DIRECTIONS:
Rewrite the data below, replacing every "How do I perform:" with "How can I do this:" and keeping everything else unchanged. Leave the pictures out of your answer.
• • • •
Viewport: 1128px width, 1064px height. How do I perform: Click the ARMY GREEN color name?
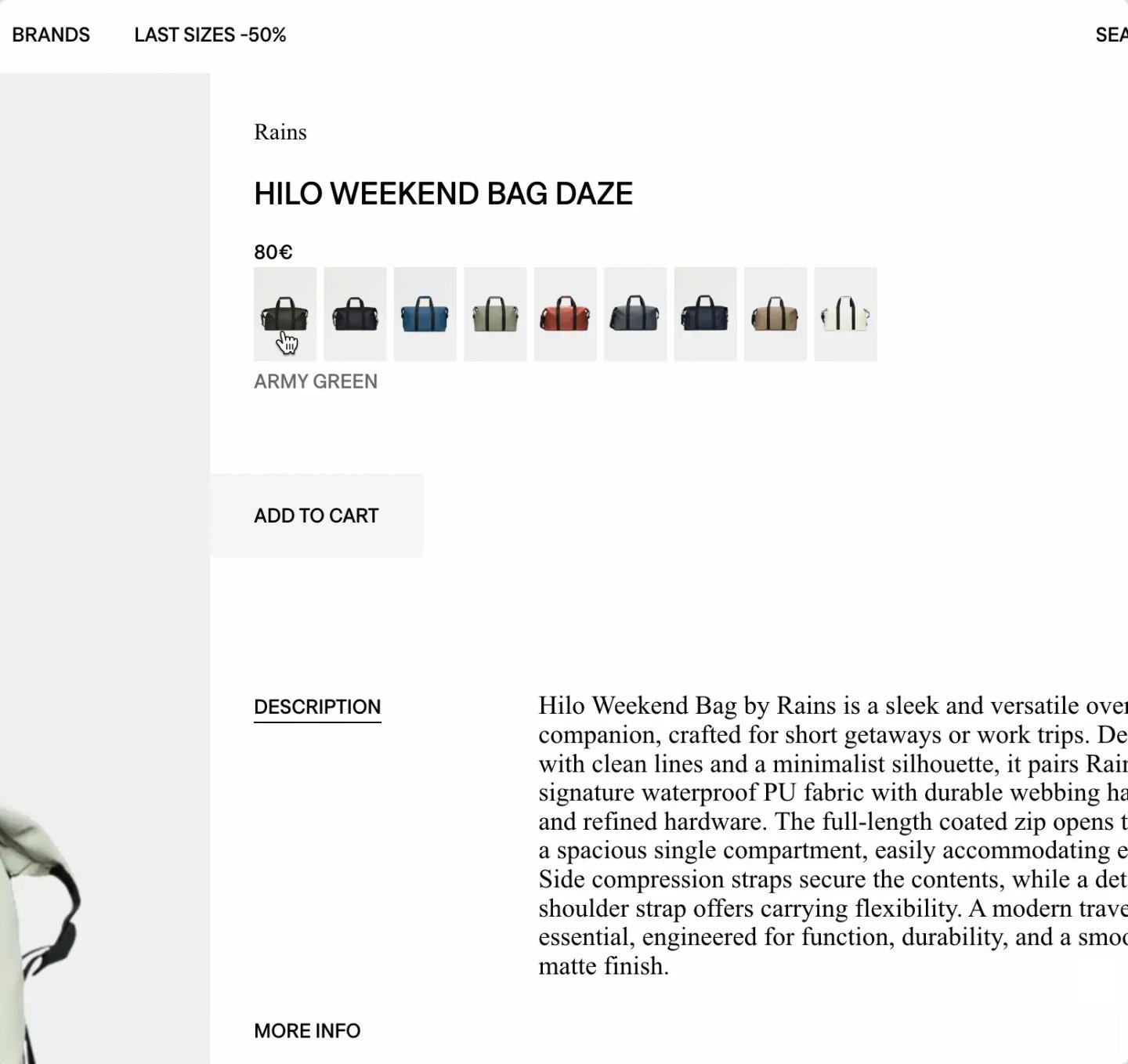[315, 382]
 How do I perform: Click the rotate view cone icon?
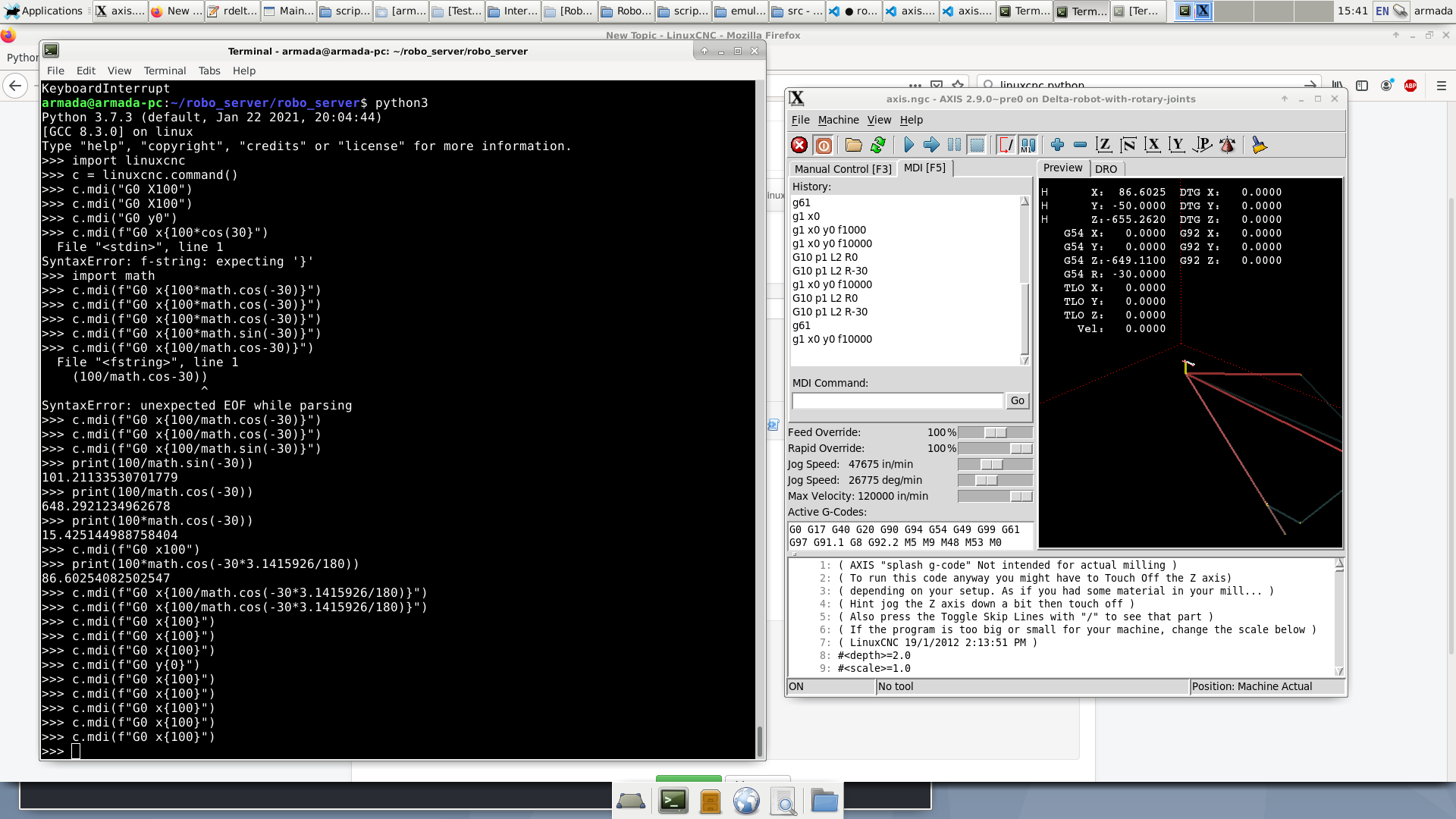pyautogui.click(x=1227, y=145)
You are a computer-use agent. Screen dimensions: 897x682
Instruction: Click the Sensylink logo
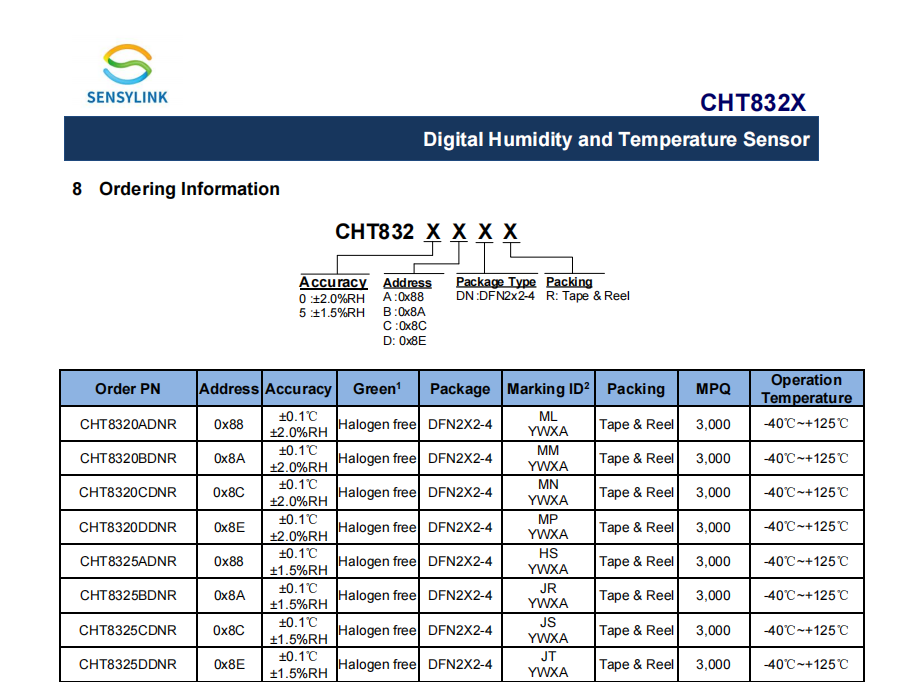coord(126,74)
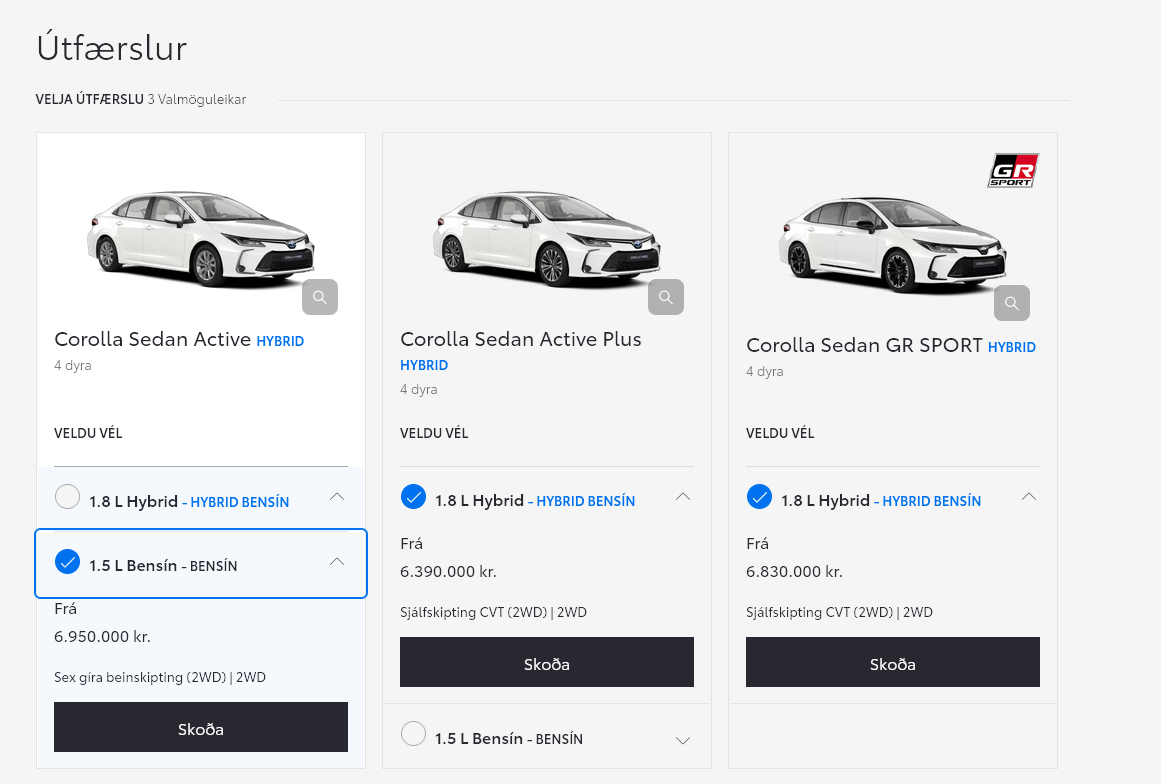The height and width of the screenshot is (784, 1161).
Task: Click the magnifier icon on Active Plus card
Action: [x=665, y=296]
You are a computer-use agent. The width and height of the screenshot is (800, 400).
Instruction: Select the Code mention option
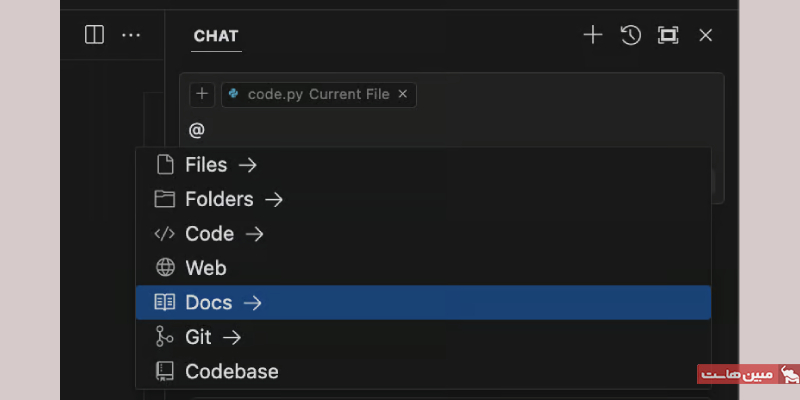point(423,234)
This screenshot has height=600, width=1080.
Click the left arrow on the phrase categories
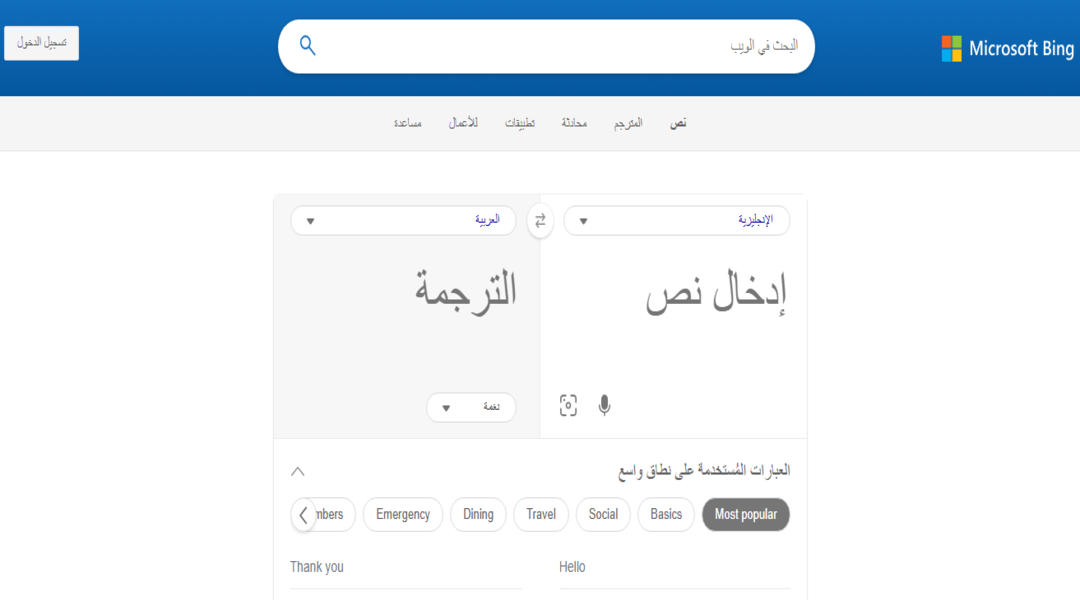click(x=303, y=514)
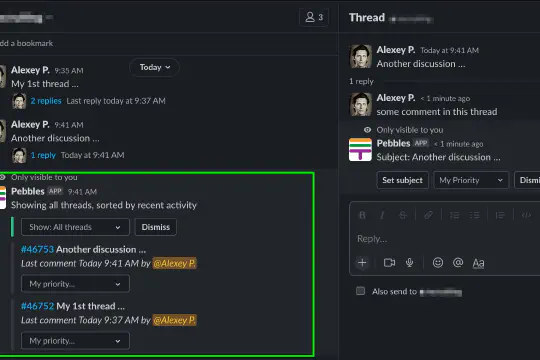The height and width of the screenshot is (360, 540).
Task: Click into the Reply text field
Action: click(444, 239)
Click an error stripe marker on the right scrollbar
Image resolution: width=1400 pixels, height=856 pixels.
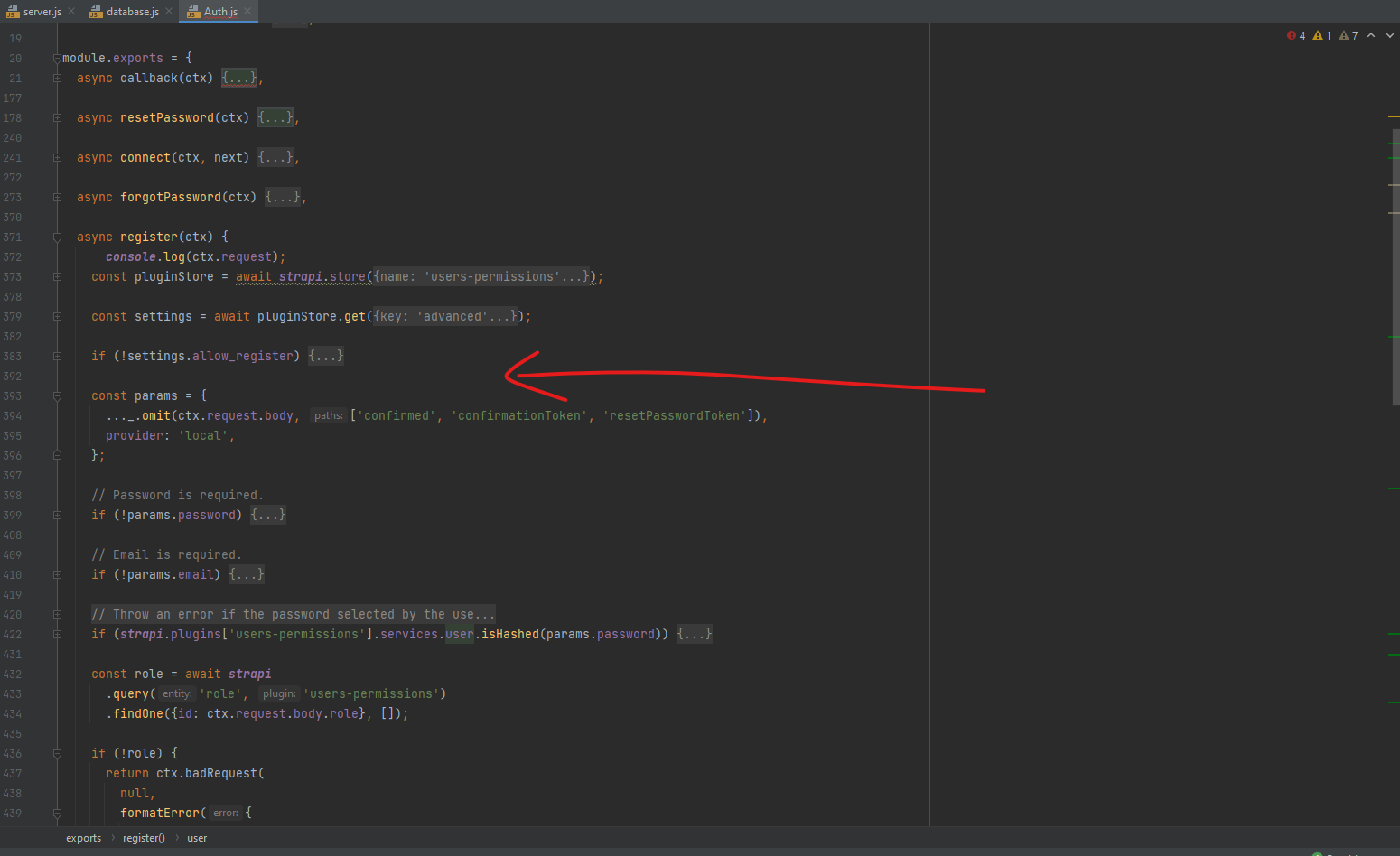tap(1395, 115)
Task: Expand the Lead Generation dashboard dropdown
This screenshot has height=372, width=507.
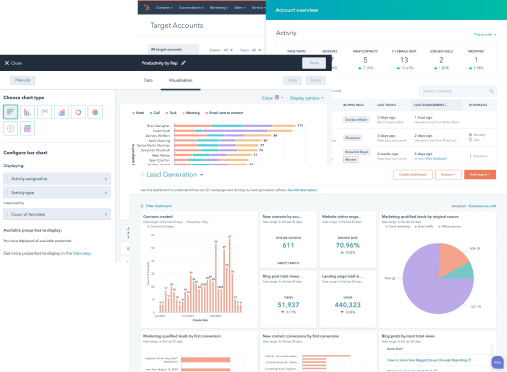Action: coord(201,175)
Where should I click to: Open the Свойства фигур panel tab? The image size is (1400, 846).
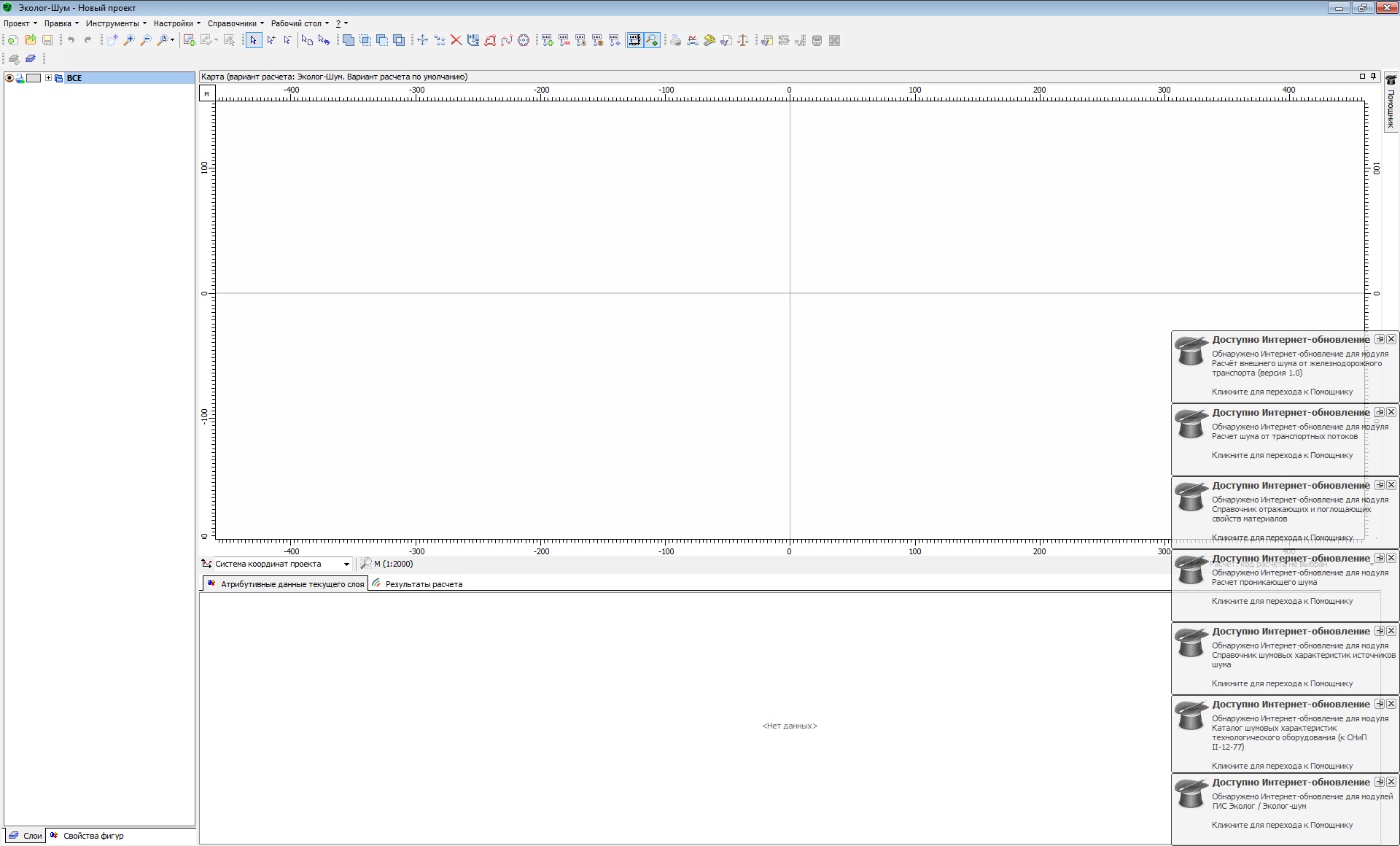pyautogui.click(x=93, y=836)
• • • •
WORKED SOLUTION:
Viewport: 1128px width, 1064px height. How can I do this: Click the ARMY GREEN color name?
[315, 382]
 How can I do this: Click the rotate view cone icon?
pyautogui.click(x=1227, y=145)
You are a computer-use agent. Screen dimensions: 897x682
Instruction: Click the Sensylink logo
coord(126,74)
The height and width of the screenshot is (784, 1161).
Task: Click the magnifier icon on Active Plus card
Action: [x=665, y=296]
You are a computer-use agent. The width and height of the screenshot is (800, 400).
Instruction: Select the Code mention option
point(423,234)
This screenshot has height=600, width=1080.
Click the left arrow on the phrase categories
click(x=303, y=514)
The height and width of the screenshot is (360, 540).
Task: Click into the Reply text field
Action: click(444, 239)
Click an error stripe marker on the right scrollbar
Image resolution: width=1400 pixels, height=856 pixels.
tap(1395, 115)
Task: Expand the Lead Generation dashboard dropdown
This screenshot has height=372, width=507.
Action: coord(201,175)
Where should I click to: Open the Свойства фигур panel tab? The image size is (1400, 846).
pyautogui.click(x=93, y=836)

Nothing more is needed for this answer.